- Hobbes lässt grüßen
Die Muslim-Brüder und ihre Hauruckverfassung spalten das Land. Sie offenbaren dabei ihr rudimentäres Demokratieverständnis und sind im schlimmsten Fall auf dem Weg, Ägypten in ein zweites Iran zu verwandeln. Ein Kommentar
Wer in den letzten Wochen in Ägypten war und die Auseinandersetzung um die Verfassungsreform miterleben durfte, fühlte sich in eine Art Hobbes'schen Urzustand von Politik versetzt. Die politischen Fraktionen, die im Kampf gegen Mubarak noch vereint waren, streiten nun miteinander und beginnen ihr wahres Gesicht zu zeigen. Das gilt vor allem für die Partei der Muslimbrüder, die zwar den Präsidenten stellt, aber weit davon entfernt ist, das Land wirklich zu regieren. Um wenigstens eine den Islamisten genehme Verfassung zu beschließen, erließ der Präsident Ende November eine Art Ermächtigungsgesetz, um die von Muslimbrüdern und Salafisten beherrschte verfassungsgebende Versammlung gegen die Auflösung durch das höchste Gericht zu schützen.

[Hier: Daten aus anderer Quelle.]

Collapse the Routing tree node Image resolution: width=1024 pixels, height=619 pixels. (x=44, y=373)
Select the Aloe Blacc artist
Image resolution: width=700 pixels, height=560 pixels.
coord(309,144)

Mit dieser Hauruck-Verfassung scheinen die Muslimbrüder die schlimmsten Befürchtungen der säkularen und liberalen Kräfte zu bestätigen. Tatsächlich bekommt man Angst, wenn man die islamistische Presse liest. Unverhohlen wird dort für eine „Säuberung der Medien“ getrommelt, und die Straßenproteste als eine „Diktatur der Minderheit“ bezeichnet, die sich endlich dem gewählten Präsidenten beugen sollen – als würde die bloße Tatsache des Gewähltseins jede Kritik und jeden Protest zu einem undemokratischen Verhalten machen, während der Gewählte selbst machen darf, was er will.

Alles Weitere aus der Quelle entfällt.